**INFORMATION GIVEN**
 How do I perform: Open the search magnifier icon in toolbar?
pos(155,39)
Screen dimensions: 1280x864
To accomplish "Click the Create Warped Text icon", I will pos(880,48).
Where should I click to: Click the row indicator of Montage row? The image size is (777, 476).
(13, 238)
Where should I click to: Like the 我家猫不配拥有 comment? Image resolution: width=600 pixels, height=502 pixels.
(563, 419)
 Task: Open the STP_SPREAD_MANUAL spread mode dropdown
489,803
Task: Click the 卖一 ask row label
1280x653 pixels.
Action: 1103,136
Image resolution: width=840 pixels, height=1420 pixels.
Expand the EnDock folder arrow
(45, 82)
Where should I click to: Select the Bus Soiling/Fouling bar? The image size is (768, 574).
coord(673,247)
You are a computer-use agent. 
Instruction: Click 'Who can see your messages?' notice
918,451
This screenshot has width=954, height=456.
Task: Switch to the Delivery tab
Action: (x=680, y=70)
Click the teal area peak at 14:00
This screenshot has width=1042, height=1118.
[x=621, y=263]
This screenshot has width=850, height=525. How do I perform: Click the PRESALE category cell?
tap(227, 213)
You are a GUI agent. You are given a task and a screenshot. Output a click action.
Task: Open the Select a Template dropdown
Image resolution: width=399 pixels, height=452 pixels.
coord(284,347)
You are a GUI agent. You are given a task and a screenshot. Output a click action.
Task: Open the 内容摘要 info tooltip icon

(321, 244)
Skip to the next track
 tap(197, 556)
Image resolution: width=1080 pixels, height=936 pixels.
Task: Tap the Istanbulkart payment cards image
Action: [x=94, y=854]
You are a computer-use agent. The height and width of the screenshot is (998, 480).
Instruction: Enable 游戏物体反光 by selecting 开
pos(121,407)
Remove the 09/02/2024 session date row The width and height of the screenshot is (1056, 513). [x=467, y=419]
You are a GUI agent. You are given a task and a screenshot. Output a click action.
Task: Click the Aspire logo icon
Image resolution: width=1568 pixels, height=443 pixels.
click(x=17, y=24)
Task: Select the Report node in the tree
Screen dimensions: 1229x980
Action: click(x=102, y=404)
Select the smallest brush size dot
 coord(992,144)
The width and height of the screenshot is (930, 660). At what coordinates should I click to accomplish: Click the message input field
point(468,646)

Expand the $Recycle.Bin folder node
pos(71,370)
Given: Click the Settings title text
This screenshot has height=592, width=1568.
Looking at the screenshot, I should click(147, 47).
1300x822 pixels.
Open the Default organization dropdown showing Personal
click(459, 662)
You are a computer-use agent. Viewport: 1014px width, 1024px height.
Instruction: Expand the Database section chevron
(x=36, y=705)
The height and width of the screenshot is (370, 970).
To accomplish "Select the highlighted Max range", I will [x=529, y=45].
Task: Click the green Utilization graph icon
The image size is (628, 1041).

**EXERCISE OBJECTIVE**
Please repeat the material above word for word.

**EXPECTED ANSWER**
 How do I perform: Open the search magnifier icon in toolbar?
pos(155,39)
Screen dimensions: 1280x864
To accomplish "Click the Create Warped Text icon", I will pos(880,48).
Where should I click to: Click the row indicator of Montage row? The image size is (777, 476).
(13, 238)
Where should I click to: Like the 我家猫不配拥有 comment? Image resolution: width=600 pixels, height=502 pixels.
(563, 419)
 Task: Open the STP_SPREAD_MANUAL spread mode dropdown
489,803
Task: Click the 卖一 ask row label
1280x653 pixels.
Action: 1103,136
Image resolution: width=840 pixels, height=1420 pixels.
Expand the EnDock folder arrow
(45, 82)
Where should I click to: Select the Bus Soiling/Fouling bar? The image size is (768, 574).
coord(673,247)
You are a computer-use agent. 
Instruction: Click 'Who can see your messages?' notice
918,451
This screenshot has width=954, height=456.
Task: Switch to the Delivery tab
Action: (x=680, y=70)
Click the teal area peak at 14:00
This screenshot has width=1042, height=1118.
[x=621, y=263]
This screenshot has width=850, height=525. How do I perform: Click the PRESALE category cell?
tap(227, 213)
You are a GUI agent. You are given a task and a screenshot. Output a click action.
Task: Open the Select a Template dropdown
Image resolution: width=399 pixels, height=452 pixels.
coord(284,347)
You are a GUI agent. You are given a task and a screenshot. Output a click action.
Task: Open the 内容摘要 info tooltip icon

(321, 244)
Skip to the next track
 tap(197, 556)
Image resolution: width=1080 pixels, height=936 pixels.
Task: Tap the Istanbulkart payment cards image
Action: [x=94, y=854]
You are a computer-use agent. The height and width of the screenshot is (998, 480).
Instruction: Enable 游戏物体反光 by selecting 开
pos(121,407)
Remove the 09/02/2024 session date row The width and height of the screenshot is (1056, 513). [x=467, y=419]
You are a GUI agent. You are given a task and a screenshot. Output a click action.
Task: Click the Aspire logo icon
Image resolution: width=1568 pixels, height=443 pixels.
click(x=17, y=24)
Task: Select the Report node in the tree
Screen dimensions: 1229x980
Action: click(x=102, y=404)
Select the smallest brush size dot
 coord(992,144)
The width and height of the screenshot is (930, 660). At what coordinates should I click to accomplish: Click the message input field
point(468,646)

Expand the $Recycle.Bin folder node
pos(71,370)
Given: Click the Settings title text
This screenshot has height=592, width=1568.
Looking at the screenshot, I should click(147, 47).
1300x822 pixels.
Open the Default organization dropdown showing Personal
click(459, 662)
You are a computer-use agent. Viewport: 1014px width, 1024px height.
Instruction: Expand the Database section chevron
(x=36, y=705)
The height and width of the screenshot is (370, 970).
To accomplish "Select the highlighted Max range", I will [x=529, y=45].
Task: Click the green Utilization graph icon
The image size is (628, 1041).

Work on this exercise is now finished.